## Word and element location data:
++++
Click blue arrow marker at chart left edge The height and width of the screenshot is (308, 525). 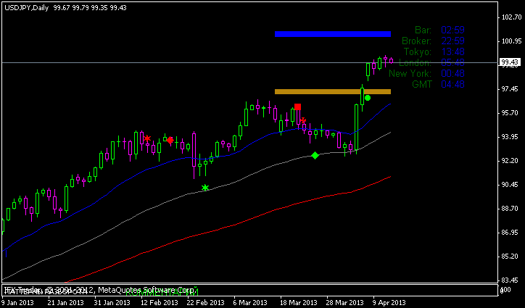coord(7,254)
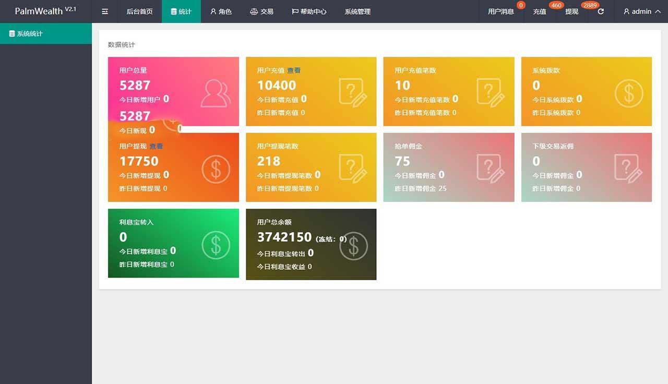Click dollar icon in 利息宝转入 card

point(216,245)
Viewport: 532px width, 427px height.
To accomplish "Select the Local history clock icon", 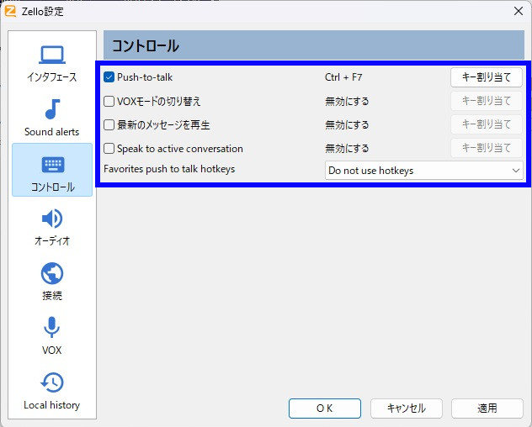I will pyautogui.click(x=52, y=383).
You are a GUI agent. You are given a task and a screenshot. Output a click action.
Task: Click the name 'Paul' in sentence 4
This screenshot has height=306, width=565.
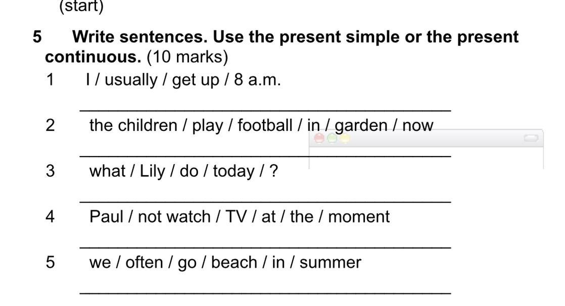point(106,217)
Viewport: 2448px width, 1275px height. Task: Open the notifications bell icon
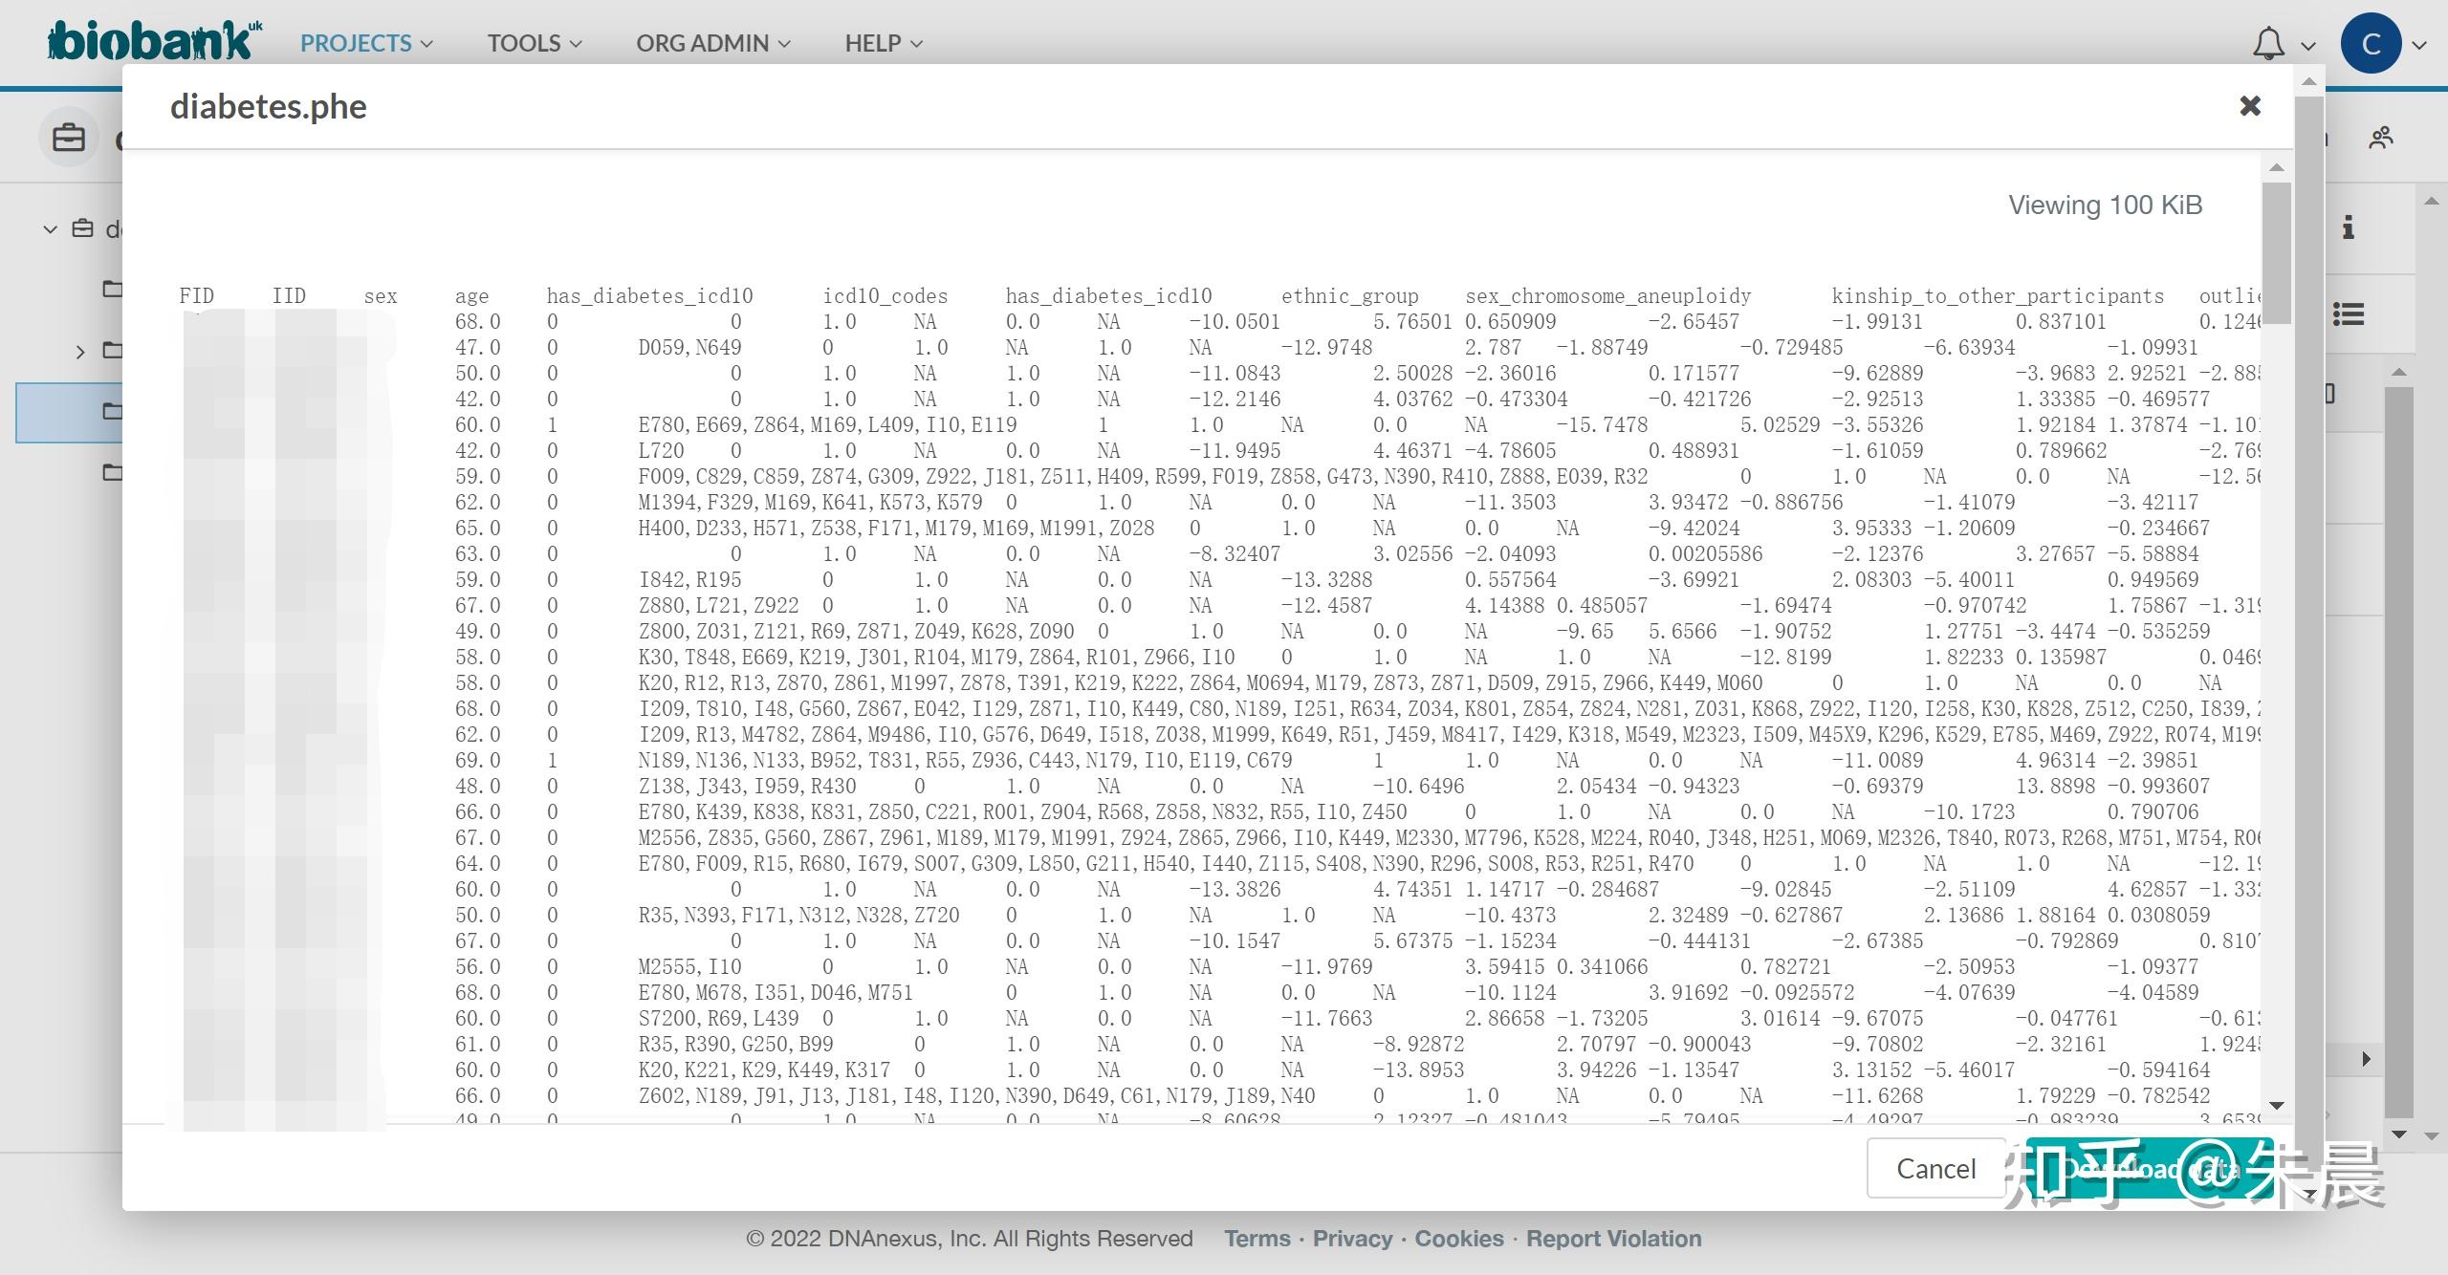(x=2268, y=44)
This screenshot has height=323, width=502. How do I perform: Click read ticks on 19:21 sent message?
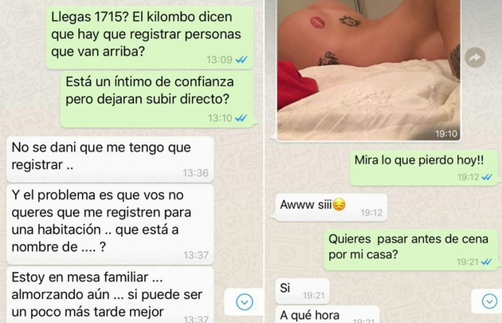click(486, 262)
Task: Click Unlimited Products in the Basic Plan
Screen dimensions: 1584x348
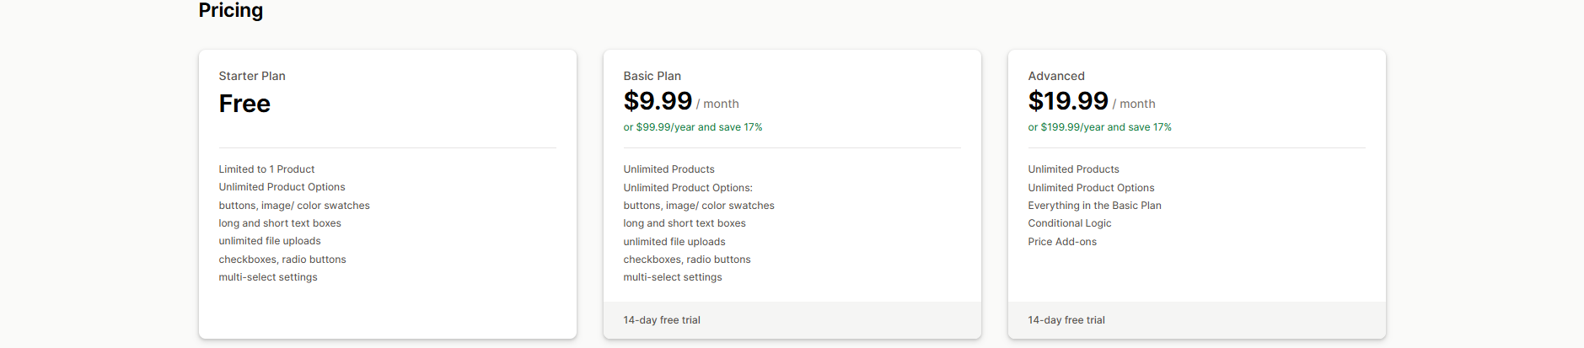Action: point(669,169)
++++
## Task details:
Rewrite the items starting at the line that contains "Viewport: 2448px width, 1275px" and ending with the last item, changing "Task" to "Goal" and keeping everything else the same. Leave the pictures out of your answer.

## Solution below:
Viewport: 2448px width, 1275px height. Goal: Open the notifications bell icon
(x=2268, y=44)
This screenshot has height=323, width=502. How do I perform: Click read ticks on 19:21 sent message?
click(486, 262)
Goal: Click Unlimited Products in the Basic Plan
Screen dimensions: 1584x348
Action: point(669,169)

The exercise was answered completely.